## AVAILABLE DATA
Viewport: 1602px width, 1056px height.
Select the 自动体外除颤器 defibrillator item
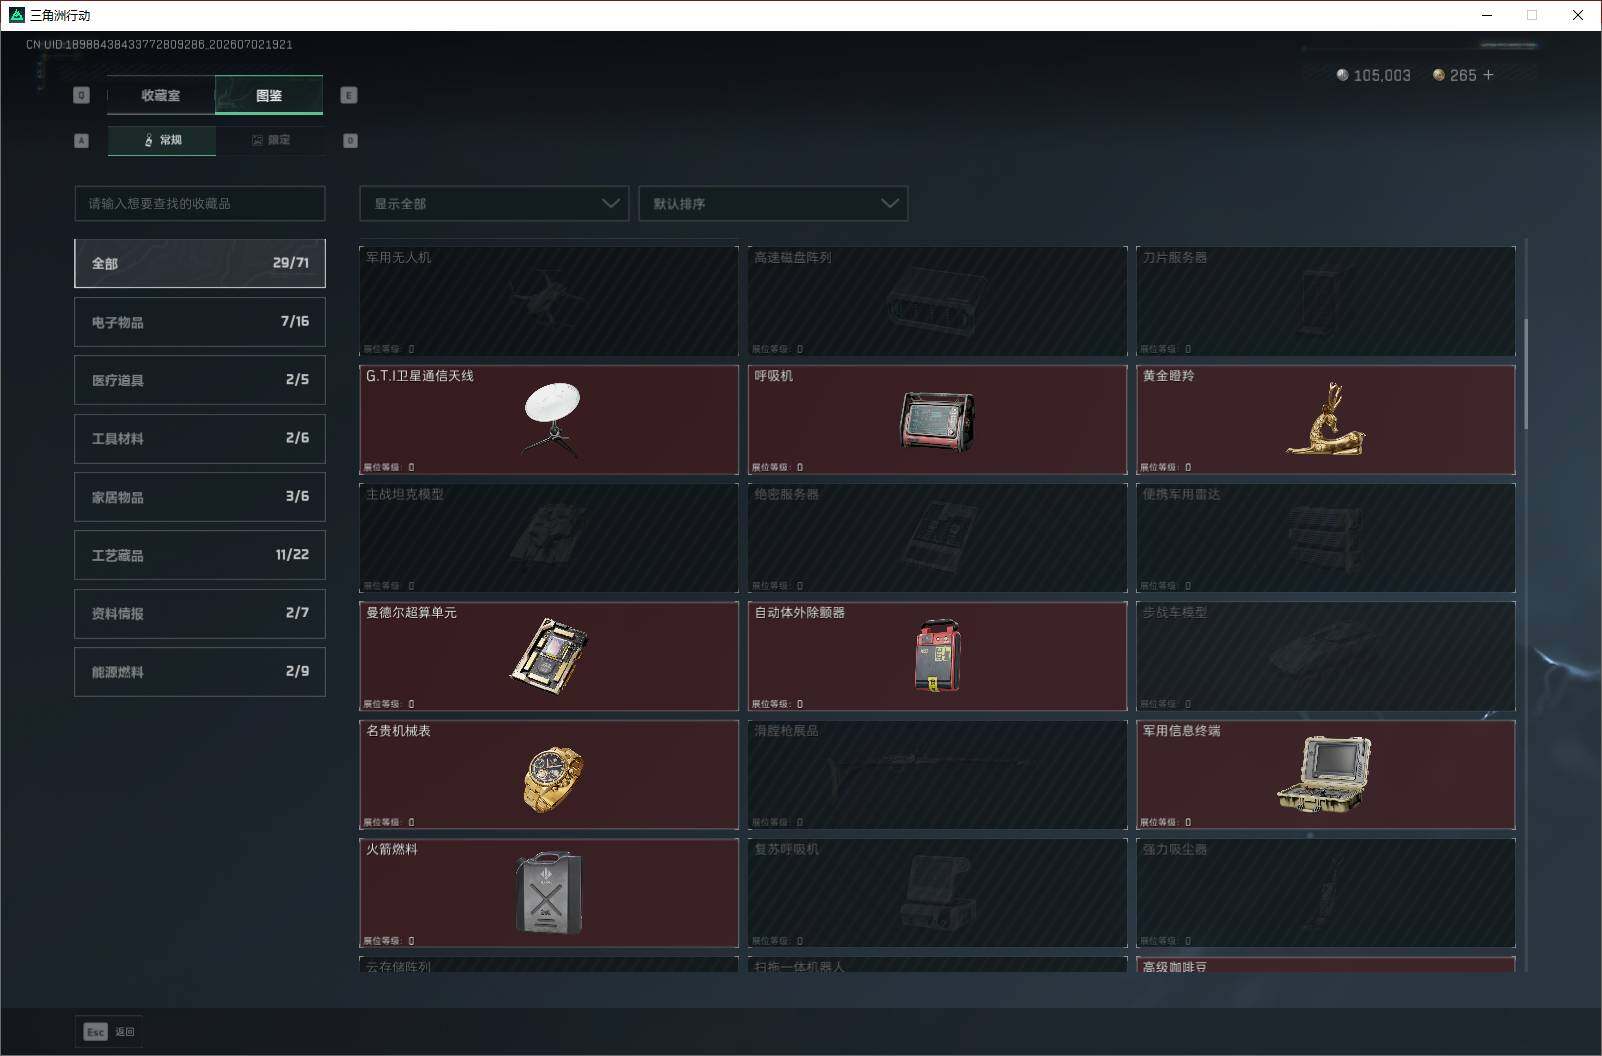pos(937,656)
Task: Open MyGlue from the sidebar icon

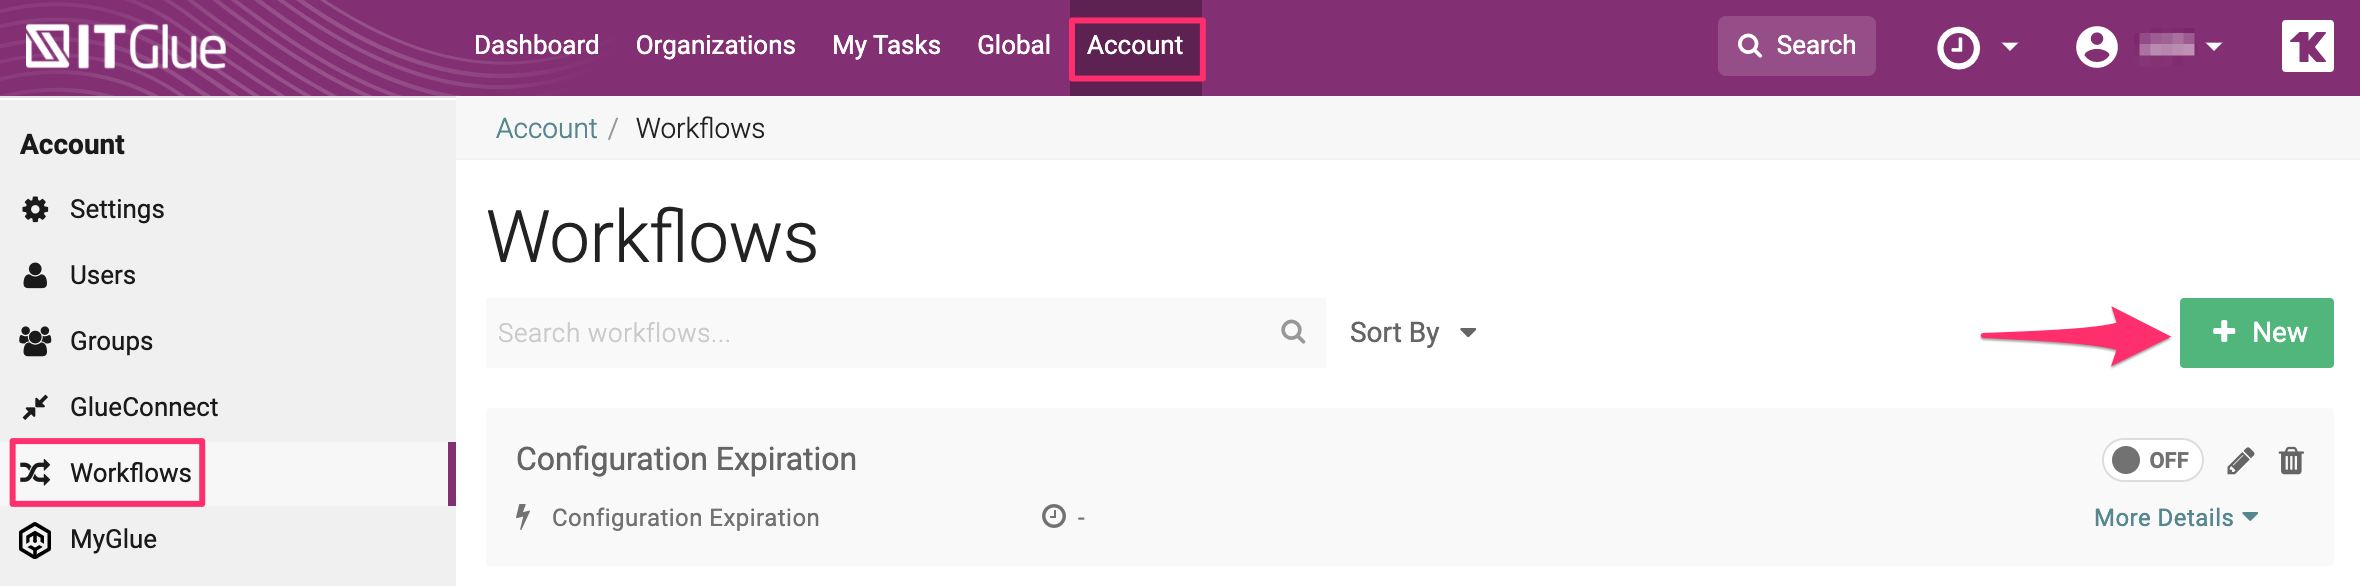Action: pos(35,540)
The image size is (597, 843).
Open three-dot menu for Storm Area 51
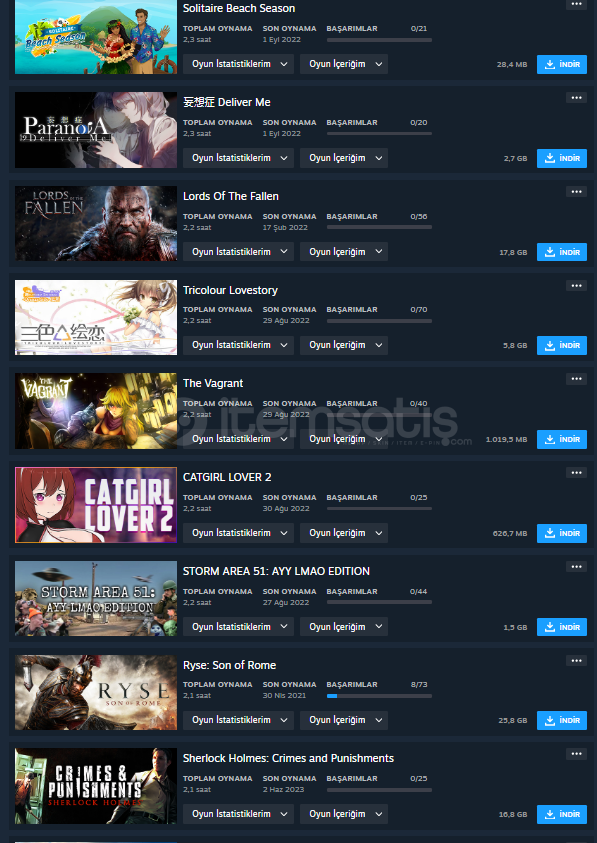pos(576,567)
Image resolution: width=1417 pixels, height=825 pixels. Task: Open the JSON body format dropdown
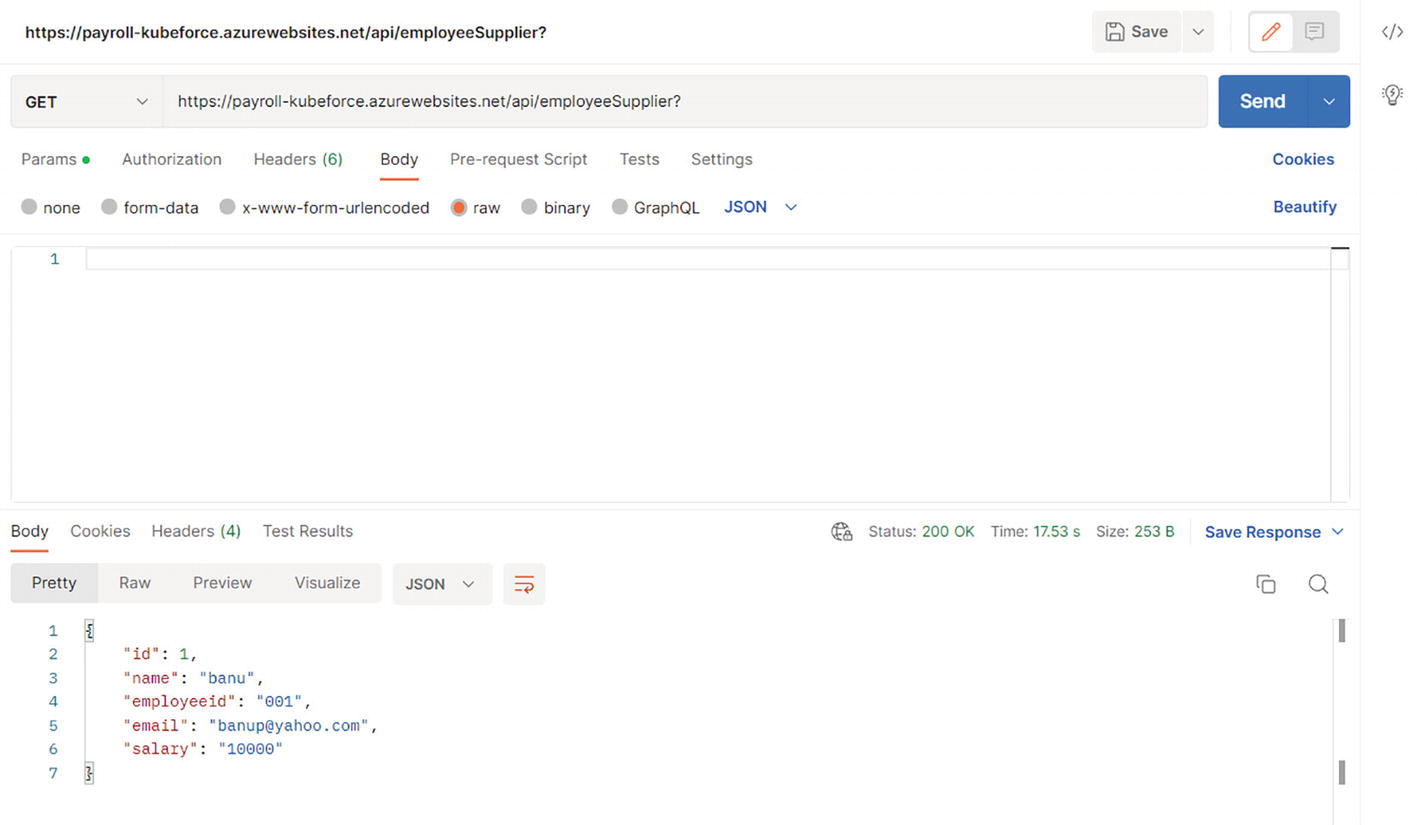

## EXERCISE GOAL
Copy out exactly the lines that begin at the line with "The image size is (597, 843)." and end at the final line of the entries above. Leave out the pictures.

## WORKED SOLUTION
The image size is (597, 843).
Open three-dot menu for Storm Area 51
pos(576,567)
Image resolution: width=1417 pixels, height=825 pixels. Task: Open the JSON body format dropdown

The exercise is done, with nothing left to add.